* _Page_:
■ ■ ■

1. Provide a Runnable object or lambda expression to the Thread constructor
2. Create a subclass of Thread and override run() method

• Examples:

public class PrintData implements Runnable {
	public void run() {
		for(int i=0;i<3;i++) 
			System.out.println("Printing record: "+i);
	}
	public static void main(String[] args) {
		new PrintData().run(); // prints 3 times
		new Thread(new PrintData()).start(); // prints 3 times
		new Thread(() -> System.out.println("using lambda")).start();
		// prints "using lambda"
	}
}

public class ReadInventoryThread extends Thread {
	public void run() {
		System.out.println("Print manga inventory");
	}
	public static void main(String[] args) {
		(new ReadInventoryThread()).start();
		// Print manga inventory
	}
}

• When you start a task with Thread.start(), this starts the task in a seperate OS thread. E.g. what does the following print?

■ ■ ■

* _Material supplied_:
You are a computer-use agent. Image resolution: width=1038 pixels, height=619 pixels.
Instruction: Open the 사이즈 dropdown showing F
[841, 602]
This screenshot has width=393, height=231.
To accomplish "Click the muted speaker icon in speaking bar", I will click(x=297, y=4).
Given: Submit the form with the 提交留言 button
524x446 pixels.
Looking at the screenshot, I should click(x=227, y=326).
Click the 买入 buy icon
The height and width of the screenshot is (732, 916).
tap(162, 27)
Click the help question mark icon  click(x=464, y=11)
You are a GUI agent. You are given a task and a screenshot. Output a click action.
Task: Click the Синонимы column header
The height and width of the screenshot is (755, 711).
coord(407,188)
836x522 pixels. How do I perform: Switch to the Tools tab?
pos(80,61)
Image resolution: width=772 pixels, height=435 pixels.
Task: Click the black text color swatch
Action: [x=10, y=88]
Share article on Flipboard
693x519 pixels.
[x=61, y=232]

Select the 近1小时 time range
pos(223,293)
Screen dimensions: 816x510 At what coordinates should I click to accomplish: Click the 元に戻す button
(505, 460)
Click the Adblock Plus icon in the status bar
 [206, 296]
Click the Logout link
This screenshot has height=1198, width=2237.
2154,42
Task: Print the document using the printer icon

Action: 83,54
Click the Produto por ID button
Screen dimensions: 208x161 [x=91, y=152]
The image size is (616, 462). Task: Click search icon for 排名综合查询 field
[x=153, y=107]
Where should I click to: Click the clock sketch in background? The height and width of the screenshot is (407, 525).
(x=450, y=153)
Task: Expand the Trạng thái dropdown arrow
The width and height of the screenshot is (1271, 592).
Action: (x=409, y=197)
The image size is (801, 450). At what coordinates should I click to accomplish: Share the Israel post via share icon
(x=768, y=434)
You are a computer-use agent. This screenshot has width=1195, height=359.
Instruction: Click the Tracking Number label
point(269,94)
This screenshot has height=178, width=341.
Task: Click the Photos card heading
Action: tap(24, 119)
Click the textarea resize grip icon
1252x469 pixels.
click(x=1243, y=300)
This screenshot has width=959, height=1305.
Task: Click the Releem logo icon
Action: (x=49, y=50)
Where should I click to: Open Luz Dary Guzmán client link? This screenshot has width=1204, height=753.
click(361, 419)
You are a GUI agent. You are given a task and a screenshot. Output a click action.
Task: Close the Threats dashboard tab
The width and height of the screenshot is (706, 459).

■ ■ ■

* _Written exercise 1_: Render this sentence from the page on Java threads in Spanish: "When you start a task with Thread.start(), this starts the task in a seperate OS thread."
* _Written exercise 2_: Extend the text on creating Java threads, picking up right after its final sentence.
The items have no connection to the text on Java threads.

* _Exercise answer 1_: Cuando se inicia una tarea con Thread.start(), esta se ejecuta en un hilo independiente del sistema operativo.

* _Exercise answer 2_:
public static void main() {
    System.out.println("begin");
    (new ReadInventoryThread()).start();
    (new Thread(new PrintData)).start();
    (new ReadInventoryThread()).start();
    System.out.println("end");
}

• The answer is that we do not know until runtime. This is just one possible output:

begin
Print manga inventory
Printing record: 0
end
Print manga inventory
Printing record: 1
Printing record: 2

• This uses a total of four threads (one for main method)
• As we saw in the first example, we CAN call the run() method from a Runnable implementation, as well as call it from a constructed thread:

new PrintData().run();
(new Thread(new PrintData())).run();
(new ReadInventoryThread()).run();

• It will not execute on a seperate thread, doing it this way
• In general, you shouldn't extend the Thread class but instead implement the Runnable interface.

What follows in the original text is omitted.